Just this past July, the reckless high-stakes gambling of the gun class reached unprecedented levels when they slammed their foot on the accelerator of violence at the exact moment when they should have applied the brakes.

For five days, between 8 and 11 July, full-scale fighting returned to the capital city Juba and sent the newly returned first vice president and armed opposition leader Riek Machar back into the bush, fleeing for his life. In his absence, President Salva Kiir handpicked a member of the opposition, Taban Deng Gai, to replace him, and effectively split the opposition into two in what has been described as the Pax Salvatica.

Now that the peace agreement has been rendered disabled, the government has sought to consolidate its power and has intensified brutal attacks against civilians, including sexual violence, criminality, and the closure of any public space for dissent, including the illegal detention of journalists under South Sudan’s own laws.

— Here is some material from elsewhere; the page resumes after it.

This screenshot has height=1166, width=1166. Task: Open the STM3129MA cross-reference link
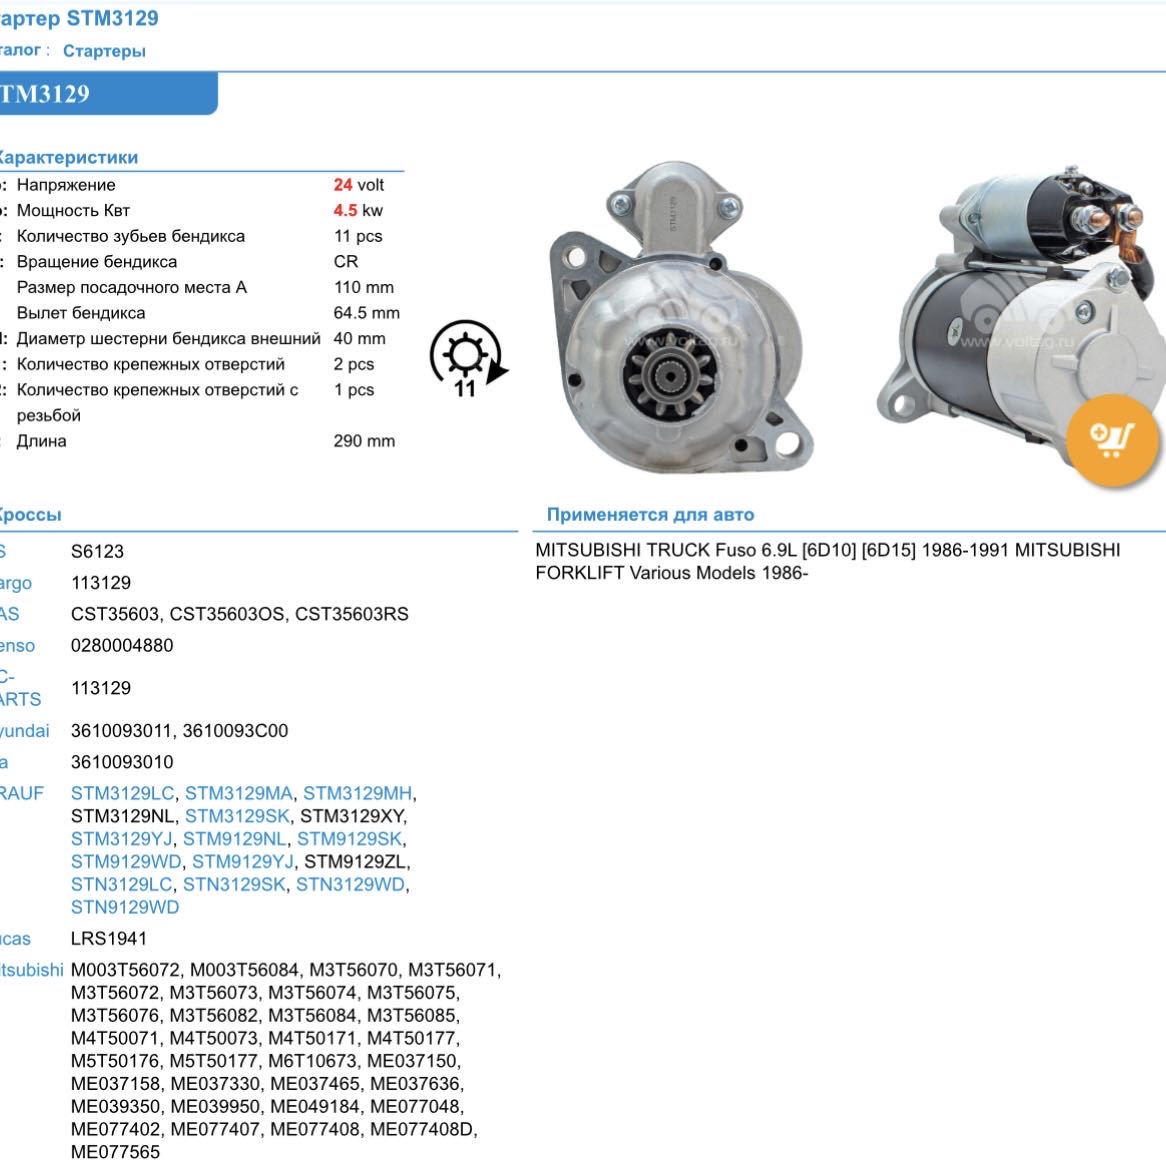[x=240, y=792]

The US special envoy to South Sudan, Donald Booth, recently testified in front of the US Congress. He remarked: “We are of course concerned about adherence to the terms and the spirit of the peace agreement, but at the same time it is not for us to tell South Sudan who its leaders should be… Now, given all that has happened, we do not believe it would be wise for Machar to return to his previous position in Juba. But this cannot become a justification for President Kiir to monopolise power and stifle dissenting political voices.”

The intransigence and sense of impunity of Juba’s gun class has been enhanced by the lack of accountability for their actions.

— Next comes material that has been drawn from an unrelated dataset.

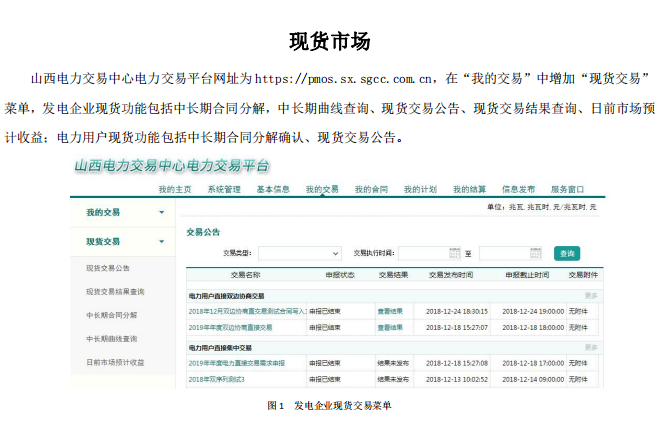Screen dimensions: 662x427
Task: Open 我的合同 navigation item
Action: point(370,188)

Despite recent visits to South Sudan and the region by top US diplomats John Kerry and Samantha Power, efforts to restore the status quo ante or hold leaders to account have failed.

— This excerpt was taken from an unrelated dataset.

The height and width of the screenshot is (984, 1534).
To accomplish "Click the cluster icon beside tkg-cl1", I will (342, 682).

While it is true that the US and other great powers should not determine who South Sudan’s leaders should be, the US and the UN do have an obligation to the people of South Sudan to ensure that those who perpetrate horrific atrocities are not simply allowed to remain in power with the full support and consent of the international community. So far, the gun class has proven immune to diplomatic threats in the absence of concrete consequences for their actions.

The reality at the moment is that South Sudan has already relapsed into civil war. The deployment of a regional protection force under the UN peacekeeping mission should be premised on allowing for the political reengineering of the fractured deal under a new architecture of a caretaker administration agreed to by all stakeholders, including faith-based and civil society groups.

The caretaker government should comprise public personalities and technocrats who are rigorously vetted for honesty and integrity – and assisted by the Joint Monitoring and Evaluation Commission tasked with overseeing implementation of the agreement. This path better suits South Sudan than outright trusteeship or temporary UN administration.

The caretaker government should clearly exclude both Kiir and Machar, who have proven incapable of transforming themselves into statesmen and civic leaders. Both men have also been accused of war crimes and crimes against humanity by multiple independent UN and African Union investigations.

In the words of former Botswana president Festus Mogae, who now heads the Joint Monitoring and Evaluation Commission (JMEC) in his recent BBC interview, Kiir and Machar are two men who find even the sight of each other provocative. They are totally indifferent to the plight of the people they purport to lead, he added.

It is now abundantly clear that restoring the status quo ante will be real heavy lifting, and ultimately, will not work. The only path forward to the promised nirvana of hope, democracy, and prosperity for the people of South Sudan is terminating the political dominance of the gun class and its risky schemes in order to finally allow the people of South Sudan to emerge from under the shadow of the gun.

Dr Majak D’Agoôt, an economist by training, served as a deputy minister for defence in the Government of South Sudan (2011 – 2013); previously,he was deputy director general of Sudan’s intelligence service (2006 – 2011). He is a member of SPLM-Leaders (Former Political Detainees). E-mail: [email protected].

Dr Remember Miamingi is an international lawyer based at the Centre for Human Rights, Faculty of Law, University of Pretoria. E-mail: [email protected]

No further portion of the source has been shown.